(Stored data)
========
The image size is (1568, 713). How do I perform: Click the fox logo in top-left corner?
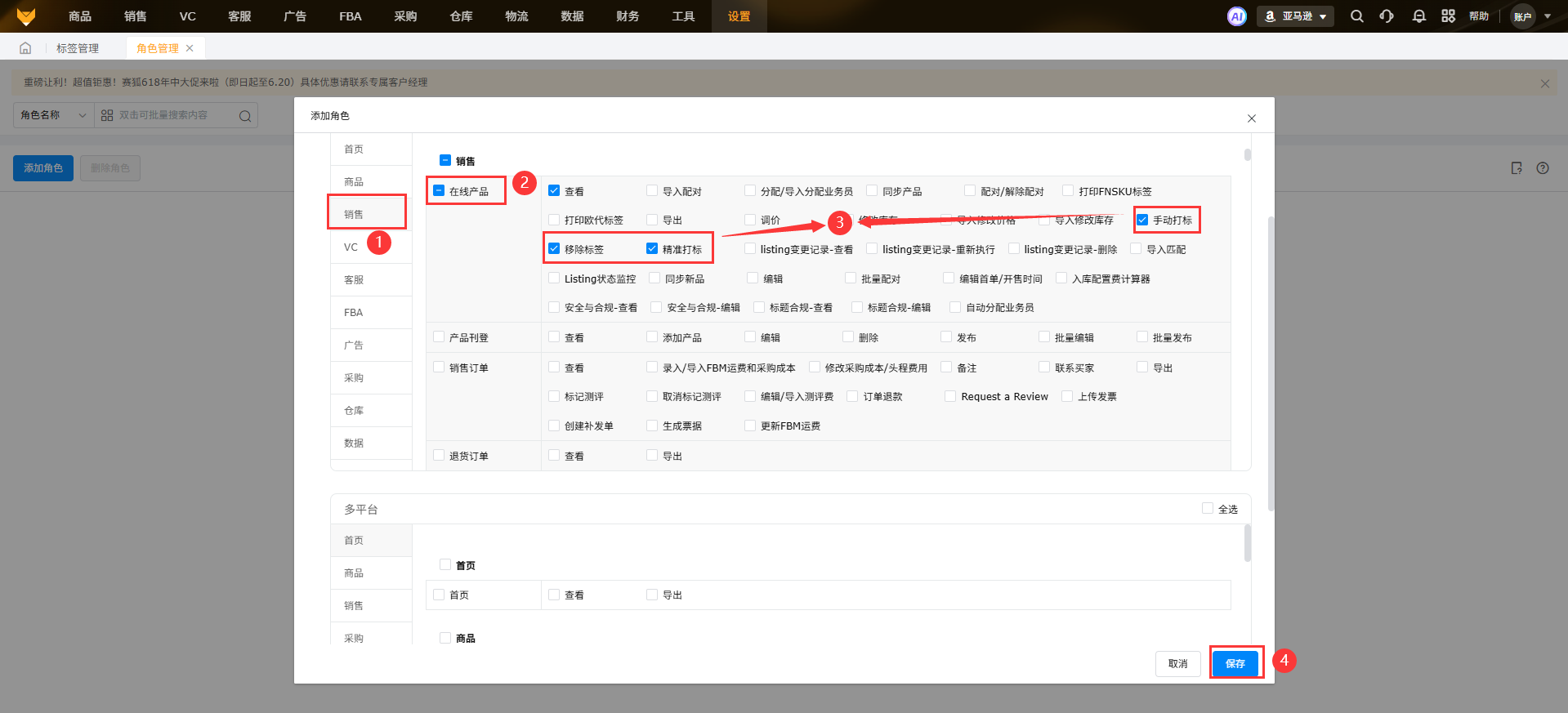click(x=26, y=16)
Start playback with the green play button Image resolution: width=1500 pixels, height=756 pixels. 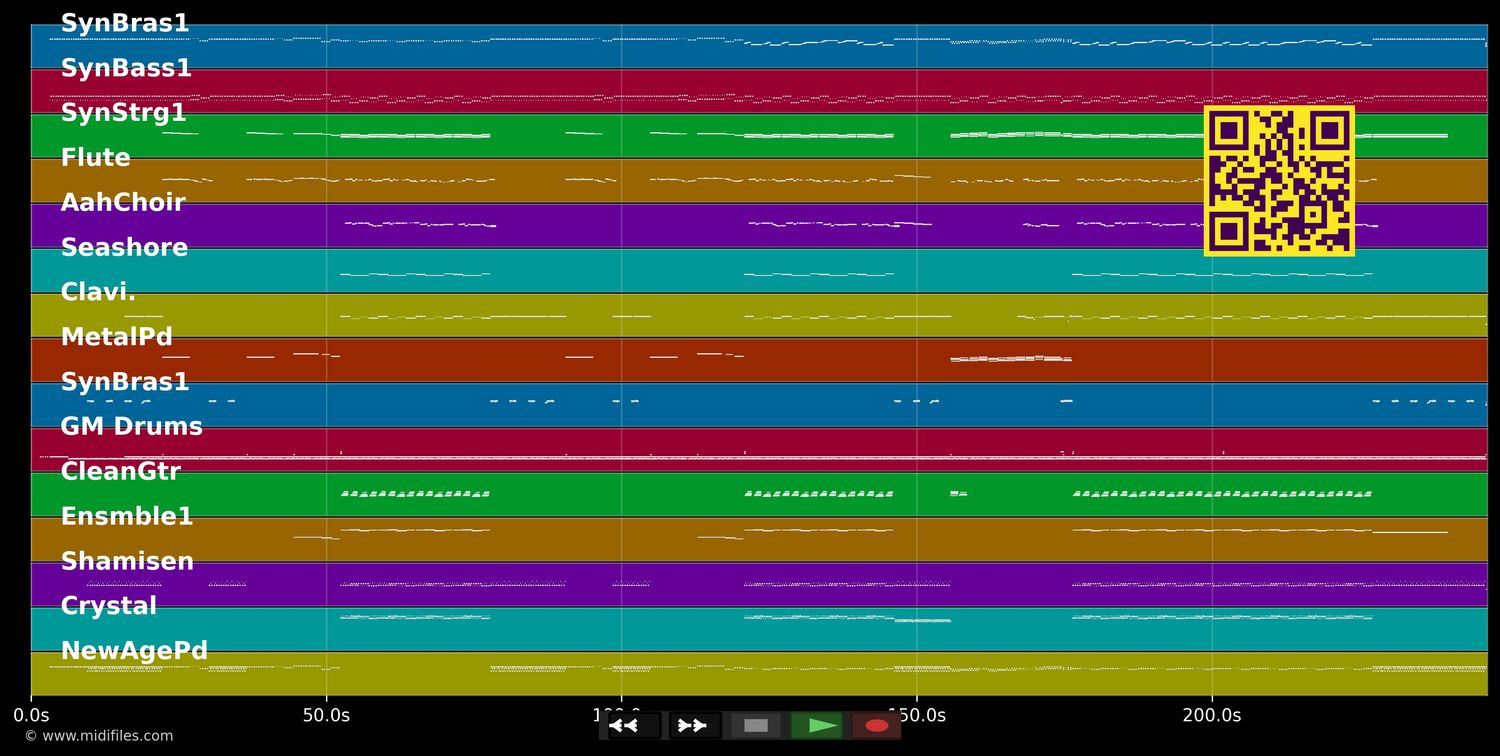(817, 726)
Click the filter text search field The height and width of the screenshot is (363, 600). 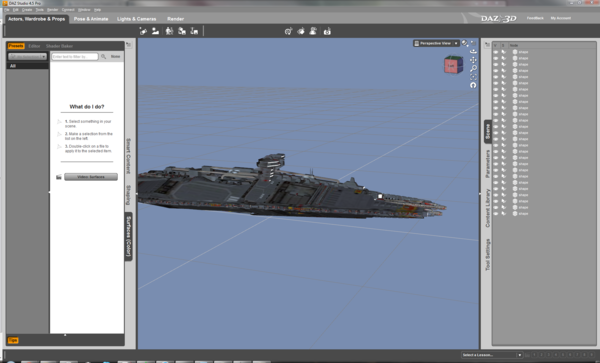75,57
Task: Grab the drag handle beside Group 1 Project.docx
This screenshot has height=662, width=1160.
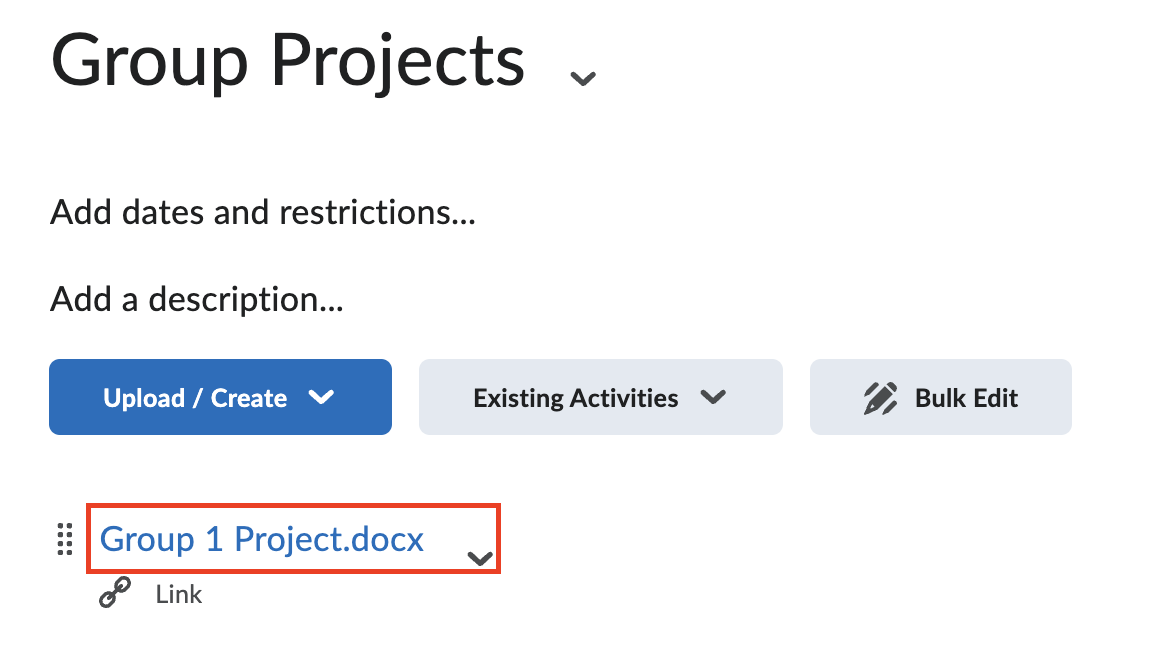Action: [x=65, y=540]
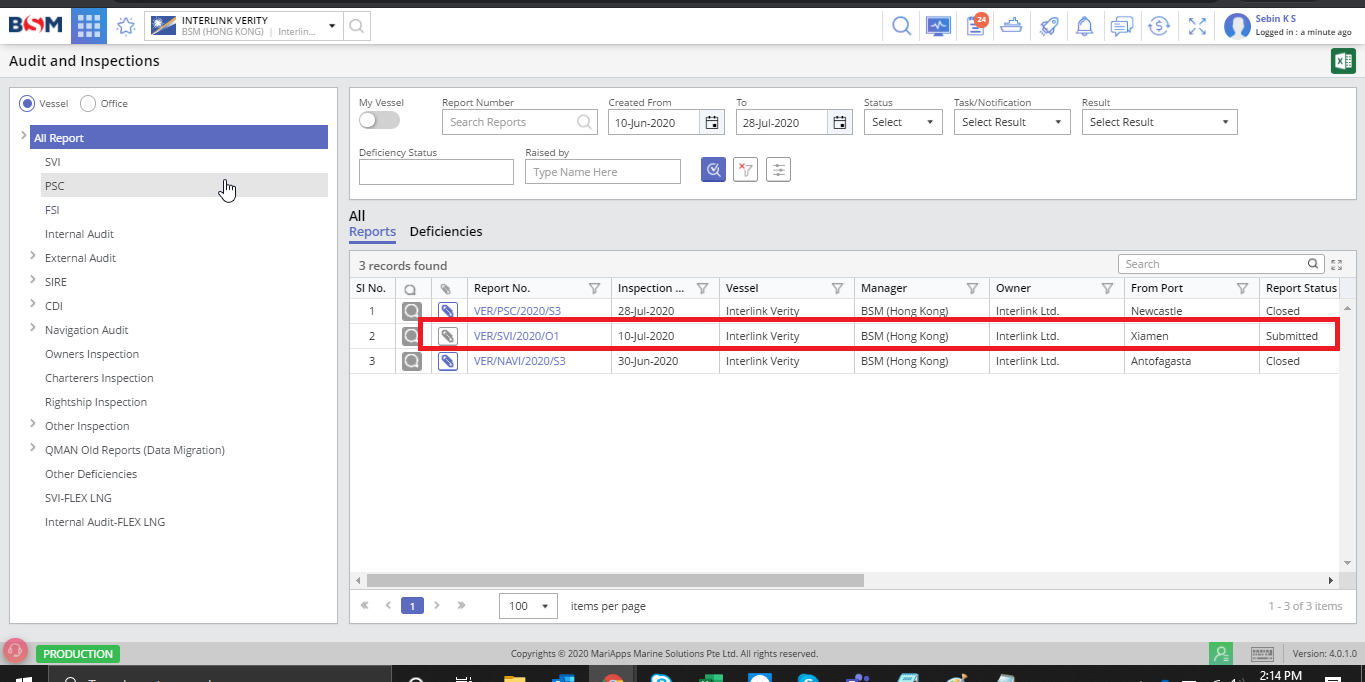Screen dimensions: 1365x682
Task: Open attachment for VER/PSC/2020/S3 row
Action: (449, 311)
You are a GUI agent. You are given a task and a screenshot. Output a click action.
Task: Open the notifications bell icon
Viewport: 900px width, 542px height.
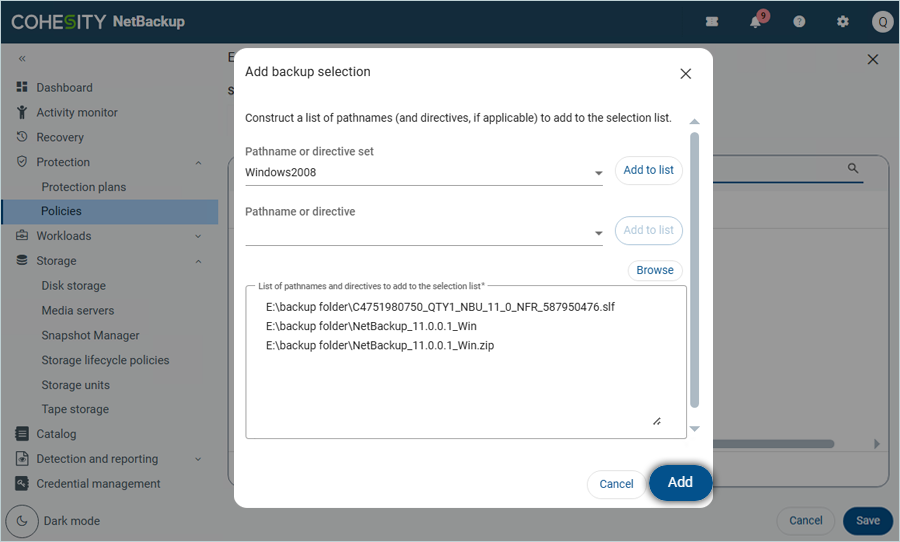[757, 22]
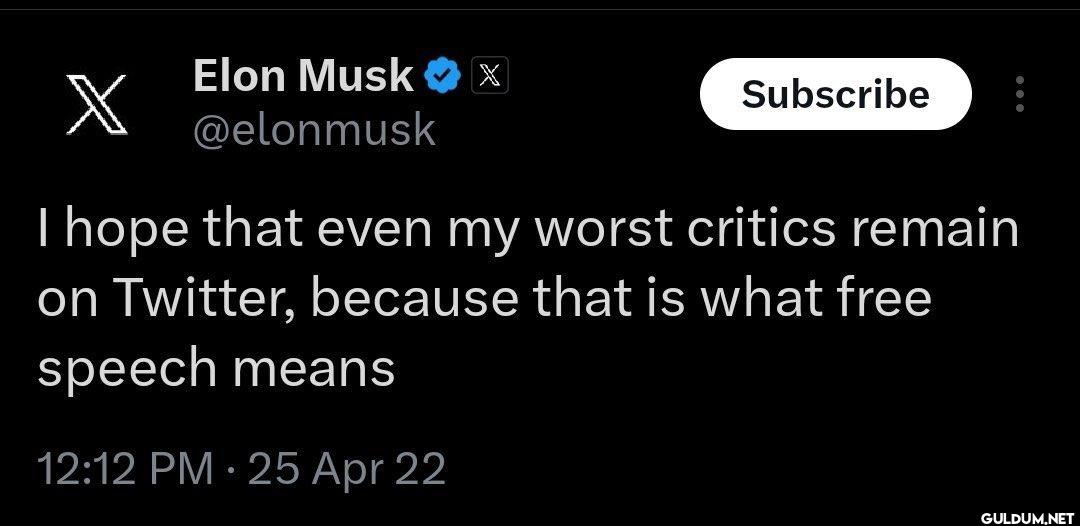Click the separator dot between time and date
Screen dimensions: 1080x526
230,472
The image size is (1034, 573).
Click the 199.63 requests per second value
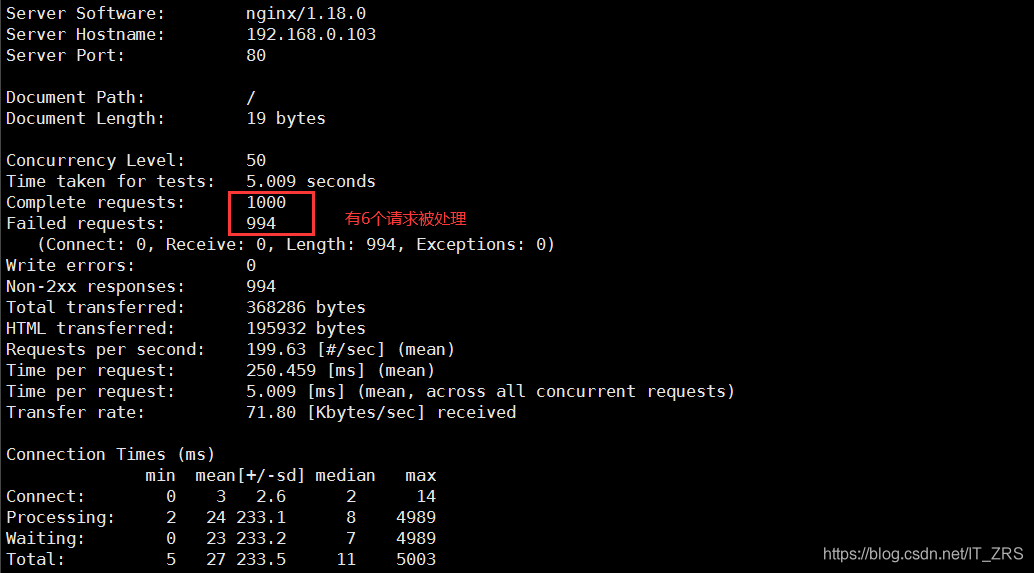276,349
========
> Work request
Output exactly and only the lines from the line containing "Viewport: 900px width, 542px height." to the end of the entries, both included, and omit every picture.

> Result of this exercise
Viewport: 900px width, 542px height.
[757, 22]
Click the separator dot between time and date
Screen dimensions: 1080x526
230,472
The image size is (1034, 573).
Click the 199.63 requests per second value
276,349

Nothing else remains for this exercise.